In the midst of stress, uncertainty and overwhelm it’s essential for our wellbeing that we focus on the positive. According to Shawn Achor:
“Your brain at positive is 31% more productive than your brain at negative or neutral.”
He calls this the happiness advantage.
Increasing our happiness improves our intelligence, creativity and energy levels. And since our external circumstances only account for 10 per cent of our happiness levels; to become happier we must consciously retrain our brains to scan the world for the positive. Achor suggests we can do this in just 21 days with a range of approaches such as keeping a gratitude journal, exercising and mediating.
One of the quickest ways to generate a positive state is to ask a question that focuses on the positive. And one of the simplest to ask – according to Robyn Stratton-Berkessel – is:
What’s the best thing that happened to you today?

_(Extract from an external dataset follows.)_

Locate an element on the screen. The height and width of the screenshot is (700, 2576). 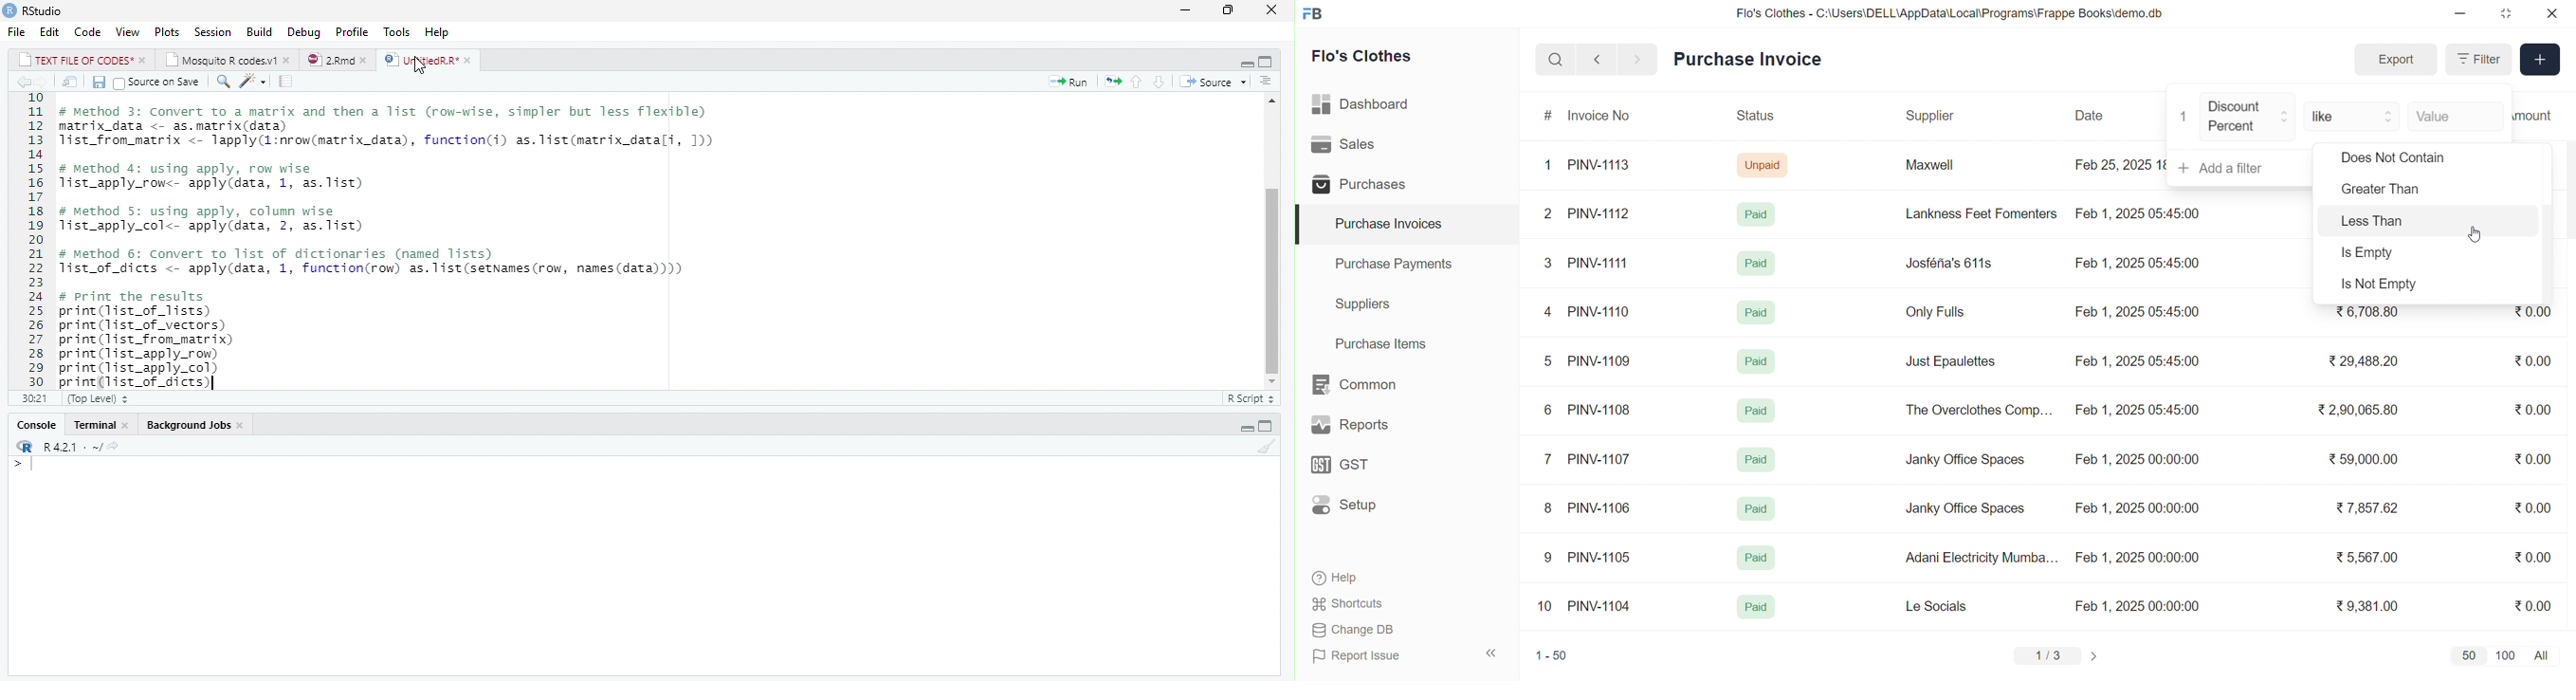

Her TEDx talk demonstrates how focusing on this question elicits a range of positive emotions.
Having fun at work has its advantages. It builds trust, diffuses tension and helps people be more efficient. It can also fuel innovation since both humour and creativity are about making non-obvious connections.
According to Paul Osincup humour can even make us better leaders, although I recommend that women treat this one with caution. It’s been shown to be easier for men to navigate the tricky balance between gravitas and approachability (but that’s a topic for another blog). Even if you’re not currently a leader 75% of your job success can be predicted by your levels of happiness and positivity according to Achor.
Laugh a little
Seeing the funny side of a situation – and being able to laugh about it – is a strategy that’s helped me navigate various stressful circumstances thrown at me by life. And one of my favourite talks on the subject of managing stress with humour is this TEDx talk by Loretta Laroche.
According to researchers laughter is good for us both physiologically and psychologically. It relaxes our bodies and makes us breathe more deeply. According to Sohpie Scott it’s also an essential bonding mechanism that helps us connect with others. Apparently we’re thirty times more likely to laugh in company than when we are on our own.
Women have always instinctively known this. Our natural response to stress is to ‘tend and befriend’. That means we cope by reaching out to others (often our female friends) to talk through our challenges. Very often we find ourselves laughing at the situation as a result.
In these challenging times it can be hard to maintain our sense of humour. When we lose it we risk also losing our power; and feeling like victims rather than creators. If you’re struggling why not join Ida Abdalkhani in a session of Laughter Yoga. For, as she says: we deserve to laugh.